▶ Tasks to complete:
a – In the article about Sadie Gray, whom did Agnes Nixon name the character after?
b – Summarize the article about Sadie Gray in two sentences.

▶ Exercise passage:
+ + + + +

- Portrayed by: Lillian Hayman (1968–86); Esther Rolle (1970–71); Hilda Haynes;
- Duration: 1968–86
- First appearance: July 19, 1968
- Last appearance: December 1986
- Created by: Agnes Nixon
- Introduced by: Doris Quinlan; Joseph Stuart (1978);
- Crossover appearances: All My Children

= Sadie Gray =

Sadie Gray is a fictional character from the American soap opera One Life to Live, played by Broadway actress and singer Lillian Hayman from 1968 to 1986. Sadie regularly sings at special functions and occasions during her appearance on the serial.

==Background and casting==
One Life to Live creator Agnes Nixon cast Lillian Hayman in the supporting role of "Sadie" in the 5th episode of the soap. Nixon named the role after her actual family housekeeper, Sadie Gay, and based the character's founding plotline on the 1959 film Imitation of Life.

Hayman played the character role for 18 years until 1986, when the show executive producer Paul Rauch declined to renew her contract with ABC Daytime at a time when she was the longest-tenured actor with the show, following the firing of her onscreen daughter Ellen Holly (Carla Gray).

+ + + + +

▶ Information shown:
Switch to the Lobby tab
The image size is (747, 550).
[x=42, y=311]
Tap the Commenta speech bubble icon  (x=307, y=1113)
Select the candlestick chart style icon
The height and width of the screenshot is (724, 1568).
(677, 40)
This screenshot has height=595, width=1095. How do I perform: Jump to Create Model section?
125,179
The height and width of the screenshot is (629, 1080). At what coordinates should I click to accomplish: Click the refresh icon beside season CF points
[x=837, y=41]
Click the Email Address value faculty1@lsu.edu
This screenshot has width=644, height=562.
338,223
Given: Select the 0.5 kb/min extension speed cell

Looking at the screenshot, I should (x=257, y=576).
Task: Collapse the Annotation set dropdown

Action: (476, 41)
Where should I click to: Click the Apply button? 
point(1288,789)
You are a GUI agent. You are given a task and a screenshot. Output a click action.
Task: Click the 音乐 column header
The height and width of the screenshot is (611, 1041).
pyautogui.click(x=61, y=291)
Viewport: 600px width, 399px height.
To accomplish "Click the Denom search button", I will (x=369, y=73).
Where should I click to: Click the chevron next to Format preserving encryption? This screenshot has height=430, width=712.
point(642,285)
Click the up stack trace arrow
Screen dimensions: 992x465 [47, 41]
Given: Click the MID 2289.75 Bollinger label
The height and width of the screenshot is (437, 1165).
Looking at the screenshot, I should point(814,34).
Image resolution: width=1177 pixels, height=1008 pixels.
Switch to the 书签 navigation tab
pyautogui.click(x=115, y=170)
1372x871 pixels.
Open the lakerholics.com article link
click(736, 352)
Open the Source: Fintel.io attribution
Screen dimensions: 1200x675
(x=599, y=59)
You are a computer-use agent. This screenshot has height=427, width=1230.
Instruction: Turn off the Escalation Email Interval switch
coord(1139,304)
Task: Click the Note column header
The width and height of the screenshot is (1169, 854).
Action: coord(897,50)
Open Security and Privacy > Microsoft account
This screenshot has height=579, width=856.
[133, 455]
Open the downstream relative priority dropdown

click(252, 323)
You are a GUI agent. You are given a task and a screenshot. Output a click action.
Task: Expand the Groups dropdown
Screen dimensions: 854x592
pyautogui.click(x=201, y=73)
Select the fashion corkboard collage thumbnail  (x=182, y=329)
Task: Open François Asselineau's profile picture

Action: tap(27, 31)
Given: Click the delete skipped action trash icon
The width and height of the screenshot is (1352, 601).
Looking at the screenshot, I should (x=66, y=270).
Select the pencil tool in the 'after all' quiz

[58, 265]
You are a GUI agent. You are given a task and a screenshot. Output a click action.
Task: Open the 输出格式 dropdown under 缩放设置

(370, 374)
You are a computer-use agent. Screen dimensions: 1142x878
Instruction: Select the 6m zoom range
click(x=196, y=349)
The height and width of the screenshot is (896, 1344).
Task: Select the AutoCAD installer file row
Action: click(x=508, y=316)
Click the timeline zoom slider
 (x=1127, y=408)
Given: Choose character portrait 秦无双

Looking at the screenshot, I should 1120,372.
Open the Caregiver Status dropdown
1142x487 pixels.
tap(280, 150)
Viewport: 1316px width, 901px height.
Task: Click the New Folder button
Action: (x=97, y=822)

+ + + + +

▶ Replies:
a – Her actual family housekeeper, Sadie Gay.

b – Sadie Gray is a fictional character on the American soap opera One Life to Live, played by Broadway actress and singer Lillian Hayman from 1968 to 1986, who regularly sings at special functions and occasions. Creator Agnes Nixon named the role after her family housekeeper and based its founding plotline on the 1959 film Imitation of Life, and Hayman held the part until executive producer Paul Rauch declined to renew her contract.